---------- INPUT FOR THIS TASK

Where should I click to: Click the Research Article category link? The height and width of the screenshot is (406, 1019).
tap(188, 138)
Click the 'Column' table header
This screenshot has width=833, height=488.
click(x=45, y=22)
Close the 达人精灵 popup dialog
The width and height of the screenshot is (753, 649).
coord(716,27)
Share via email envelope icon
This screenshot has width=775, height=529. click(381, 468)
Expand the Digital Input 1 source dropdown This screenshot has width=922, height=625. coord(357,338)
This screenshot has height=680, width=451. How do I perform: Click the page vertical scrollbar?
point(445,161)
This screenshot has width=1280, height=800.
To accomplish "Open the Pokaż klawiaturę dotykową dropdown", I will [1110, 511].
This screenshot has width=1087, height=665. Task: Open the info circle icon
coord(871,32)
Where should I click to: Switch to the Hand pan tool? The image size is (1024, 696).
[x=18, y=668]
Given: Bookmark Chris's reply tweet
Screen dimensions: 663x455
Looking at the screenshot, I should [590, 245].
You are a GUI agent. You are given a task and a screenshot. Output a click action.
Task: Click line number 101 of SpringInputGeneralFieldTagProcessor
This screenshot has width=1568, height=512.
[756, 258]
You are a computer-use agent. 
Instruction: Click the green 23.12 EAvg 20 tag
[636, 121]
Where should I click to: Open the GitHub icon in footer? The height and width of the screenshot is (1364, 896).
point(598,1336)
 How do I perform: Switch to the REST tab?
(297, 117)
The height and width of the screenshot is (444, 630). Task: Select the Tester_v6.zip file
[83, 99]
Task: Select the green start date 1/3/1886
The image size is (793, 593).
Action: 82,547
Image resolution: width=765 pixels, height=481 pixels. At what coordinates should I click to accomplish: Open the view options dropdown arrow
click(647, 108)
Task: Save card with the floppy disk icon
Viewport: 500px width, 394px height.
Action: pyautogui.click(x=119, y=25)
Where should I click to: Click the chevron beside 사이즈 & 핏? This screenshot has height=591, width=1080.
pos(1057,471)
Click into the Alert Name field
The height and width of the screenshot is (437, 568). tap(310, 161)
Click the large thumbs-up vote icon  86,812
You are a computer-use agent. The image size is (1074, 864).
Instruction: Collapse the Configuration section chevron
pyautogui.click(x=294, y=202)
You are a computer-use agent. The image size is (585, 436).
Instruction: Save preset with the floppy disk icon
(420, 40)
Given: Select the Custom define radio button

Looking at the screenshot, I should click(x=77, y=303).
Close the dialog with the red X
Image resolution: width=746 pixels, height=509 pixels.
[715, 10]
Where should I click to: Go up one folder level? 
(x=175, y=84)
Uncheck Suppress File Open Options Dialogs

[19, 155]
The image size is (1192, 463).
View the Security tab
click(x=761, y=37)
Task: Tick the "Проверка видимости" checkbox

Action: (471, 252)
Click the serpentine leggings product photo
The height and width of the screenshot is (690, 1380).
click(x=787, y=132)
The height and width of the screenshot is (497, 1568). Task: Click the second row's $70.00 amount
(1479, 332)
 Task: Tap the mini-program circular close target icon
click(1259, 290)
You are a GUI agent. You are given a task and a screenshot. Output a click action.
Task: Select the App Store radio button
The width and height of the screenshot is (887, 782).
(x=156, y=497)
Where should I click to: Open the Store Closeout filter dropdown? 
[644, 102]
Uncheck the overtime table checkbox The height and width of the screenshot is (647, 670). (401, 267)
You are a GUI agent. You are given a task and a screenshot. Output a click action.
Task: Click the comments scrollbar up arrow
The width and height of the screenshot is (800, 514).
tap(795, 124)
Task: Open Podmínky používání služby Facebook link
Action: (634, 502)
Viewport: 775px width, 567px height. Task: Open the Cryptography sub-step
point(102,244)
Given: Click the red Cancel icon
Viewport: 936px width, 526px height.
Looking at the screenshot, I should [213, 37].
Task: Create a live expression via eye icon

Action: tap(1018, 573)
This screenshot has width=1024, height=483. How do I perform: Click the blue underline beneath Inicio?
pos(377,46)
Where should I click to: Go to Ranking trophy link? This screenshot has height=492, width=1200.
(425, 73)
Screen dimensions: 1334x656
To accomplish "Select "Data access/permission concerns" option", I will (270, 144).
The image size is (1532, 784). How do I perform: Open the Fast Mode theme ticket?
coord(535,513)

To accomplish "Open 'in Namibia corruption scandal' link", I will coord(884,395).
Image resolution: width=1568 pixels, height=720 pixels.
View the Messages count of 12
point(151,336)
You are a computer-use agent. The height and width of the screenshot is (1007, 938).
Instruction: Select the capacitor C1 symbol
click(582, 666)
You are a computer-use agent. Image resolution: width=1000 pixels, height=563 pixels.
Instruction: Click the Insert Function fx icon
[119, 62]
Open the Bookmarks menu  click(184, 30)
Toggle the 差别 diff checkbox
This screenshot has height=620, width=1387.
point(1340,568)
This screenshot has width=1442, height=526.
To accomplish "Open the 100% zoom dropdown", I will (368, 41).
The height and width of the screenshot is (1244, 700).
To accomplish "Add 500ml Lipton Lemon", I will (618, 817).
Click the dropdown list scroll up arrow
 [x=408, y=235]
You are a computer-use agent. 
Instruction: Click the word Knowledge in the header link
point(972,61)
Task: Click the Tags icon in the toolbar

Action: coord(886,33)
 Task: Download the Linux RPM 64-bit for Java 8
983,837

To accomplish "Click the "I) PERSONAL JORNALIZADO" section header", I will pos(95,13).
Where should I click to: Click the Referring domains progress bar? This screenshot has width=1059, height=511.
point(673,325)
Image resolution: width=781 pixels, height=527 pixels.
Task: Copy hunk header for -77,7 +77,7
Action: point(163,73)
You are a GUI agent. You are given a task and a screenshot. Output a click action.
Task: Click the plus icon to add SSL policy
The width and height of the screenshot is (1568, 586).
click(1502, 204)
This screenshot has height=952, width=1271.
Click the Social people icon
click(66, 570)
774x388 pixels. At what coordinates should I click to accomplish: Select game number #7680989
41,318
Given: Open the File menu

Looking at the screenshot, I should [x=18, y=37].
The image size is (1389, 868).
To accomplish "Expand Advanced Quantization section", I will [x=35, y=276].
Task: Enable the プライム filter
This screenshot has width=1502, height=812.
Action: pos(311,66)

--------------------

**WHAT NEEDS TO BE DONE**
Repeat the listing above line by line, exactly as written.

**RESPONSE BELOW**
Where should I click to: Click the Research Article category link? The height and width of the screenshot is (406, 1019).
tap(188, 138)
Click the 'Column' table header
This screenshot has width=833, height=488.
click(x=45, y=22)
Close the 达人精灵 popup dialog
The width and height of the screenshot is (753, 649).
coord(716,27)
Share via email envelope icon
This screenshot has width=775, height=529. click(381, 468)
Expand the Digital Input 1 source dropdown This screenshot has width=922, height=625. coord(357,338)
This screenshot has height=680, width=451. How do I perform: Click the page vertical scrollbar?
point(445,161)
This screenshot has width=1280, height=800.
To accomplish "Open the Pokaż klawiaturę dotykową dropdown", I will [1110, 511].
This screenshot has width=1087, height=665. Task: Open the info circle icon
coord(871,32)
Where should I click to: Switch to the Hand pan tool? The image size is (1024, 696).
[x=18, y=668]
Given: Bookmark Chris's reply tweet
Screen dimensions: 663x455
Looking at the screenshot, I should [590, 245].
You are a GUI agent. You are given a task and a screenshot. Output a click action.
Task: Click line number 101 of SpringInputGeneralFieldTagProcessor
This screenshot has width=1568, height=512.
[756, 258]
You are a computer-use agent. 
Instruction: Click the green 23.12 EAvg 20 tag
[636, 121]
Where should I click to: Open the GitHub icon in footer? The height and width of the screenshot is (1364, 896).
point(598,1336)
 How do I perform: Switch to the REST tab?
(297, 117)
The height and width of the screenshot is (444, 630). Task: Select the Tester_v6.zip file
[83, 99]
Task: Select the green start date 1/3/1886
The image size is (793, 593).
Action: 82,547
Image resolution: width=765 pixels, height=481 pixels. At what coordinates should I click to accomplish: Open the view options dropdown arrow
click(647, 108)
Task: Save card with the floppy disk icon
Viewport: 500px width, 394px height.
Action: pyautogui.click(x=119, y=25)
Where should I click to: Click the chevron beside 사이즈 & 핏? This screenshot has height=591, width=1080.
pos(1057,471)
Click into the Alert Name field
The height and width of the screenshot is (437, 568). tap(310, 161)
Click the large thumbs-up vote icon  86,812
You are a computer-use agent. The image size is (1074, 864).
Instruction: Collapse the Configuration section chevron
pyautogui.click(x=294, y=202)
You are a computer-use agent. The image size is (585, 436).
Instruction: Save preset with the floppy disk icon
(420, 40)
Given: Select the Custom define radio button

Looking at the screenshot, I should click(x=77, y=303).
Close the dialog with the red X
Image resolution: width=746 pixels, height=509 pixels.
[715, 10]
Where should I click to: Go up one folder level? 
(x=175, y=84)
Uncheck Suppress File Open Options Dialogs

[19, 155]
The image size is (1192, 463).
View the Security tab
click(x=761, y=37)
Task: Tick the "Проверка видимости" checkbox

Action: (471, 252)
Click the serpentine leggings product photo
The height and width of the screenshot is (690, 1380).
click(x=787, y=132)
The height and width of the screenshot is (497, 1568). Task: Click the second row's $70.00 amount
(1479, 332)
 Task: Tap the mini-program circular close target icon
click(1259, 290)
You are a GUI agent. You are given a task and a screenshot. Output a click action.
Task: Select the App Store radio button
The width and height of the screenshot is (887, 782).
(x=156, y=497)
Where should I click to: Open the Store Closeout filter dropdown? 
[644, 102]
Uncheck the overtime table checkbox The height and width of the screenshot is (647, 670). (401, 267)
You are a GUI agent. You are given a task and a screenshot. Output a click action.
Task: Click the comments scrollbar up arrow
The width and height of the screenshot is (800, 514).
tap(795, 124)
Task: Open Podmínky používání služby Facebook link
Action: (634, 502)
Viewport: 775px width, 567px height. Task: Open the Cryptography sub-step
point(102,244)
Given: Click the red Cancel icon
Viewport: 936px width, 526px height.
Looking at the screenshot, I should [213, 37].
Task: Create a live expression via eye icon

Action: tap(1018, 573)
This screenshot has width=1024, height=483. How do I perform: Click the blue underline beneath Inicio?
pos(377,46)
Where should I click to: Go to Ranking trophy link? This screenshot has height=492, width=1200.
(425, 73)
Screen dimensions: 1334x656
To accomplish "Select "Data access/permission concerns" option", I will (270, 144).
The image size is (1532, 784). How do I perform: Open the Fast Mode theme ticket?
coord(535,513)

To accomplish "Open 'in Namibia corruption scandal' link", I will coord(884,395).
Image resolution: width=1568 pixels, height=720 pixels.
View the Messages count of 12
point(151,336)
You are a computer-use agent. The height and width of the screenshot is (1007, 938).
Instruction: Select the capacitor C1 symbol
click(582, 666)
You are a computer-use agent. Image resolution: width=1000 pixels, height=563 pixels.
Instruction: Click the Insert Function fx icon
[119, 62]
Open the Bookmarks menu  click(184, 30)
Toggle the 差别 diff checkbox
This screenshot has height=620, width=1387.
point(1340,568)
This screenshot has width=1442, height=526.
To accomplish "Open the 100% zoom dropdown", I will (368, 41).
The height and width of the screenshot is (1244, 700).
To accomplish "Add 500ml Lipton Lemon", I will (618, 817).
Click the dropdown list scroll up arrow
 [x=408, y=235]
You are a computer-use agent. 
Instruction: Click the word Knowledge in the header link
point(972,61)
Task: Click the Tags icon in the toolbar

Action: coord(886,33)
 Task: Download the Linux RPM 64-bit for Java 8
983,837

To accomplish "Click the "I) PERSONAL JORNALIZADO" section header", I will pos(95,13).
Where should I click to: Click the Referring domains progress bar? This screenshot has width=1059, height=511.
point(673,325)
Image resolution: width=781 pixels, height=527 pixels.
Task: Copy hunk header for -77,7 +77,7
Action: point(163,73)
You are a GUI agent. You are given a task and a screenshot. Output a click action.
Task: Click the plus icon to add SSL policy
The width and height of the screenshot is (1568, 586).
click(1502, 204)
This screenshot has height=952, width=1271.
Click the Social people icon
click(66, 570)
774x388 pixels. At what coordinates should I click to accomplish: Select game number #7680989
41,318
Given: Open the File menu

Looking at the screenshot, I should [x=18, y=37].
The image size is (1389, 868).
To accomplish "Expand Advanced Quantization section", I will [x=35, y=276].
Task: Enable the プライム filter
This screenshot has width=1502, height=812.
Action: pos(311,66)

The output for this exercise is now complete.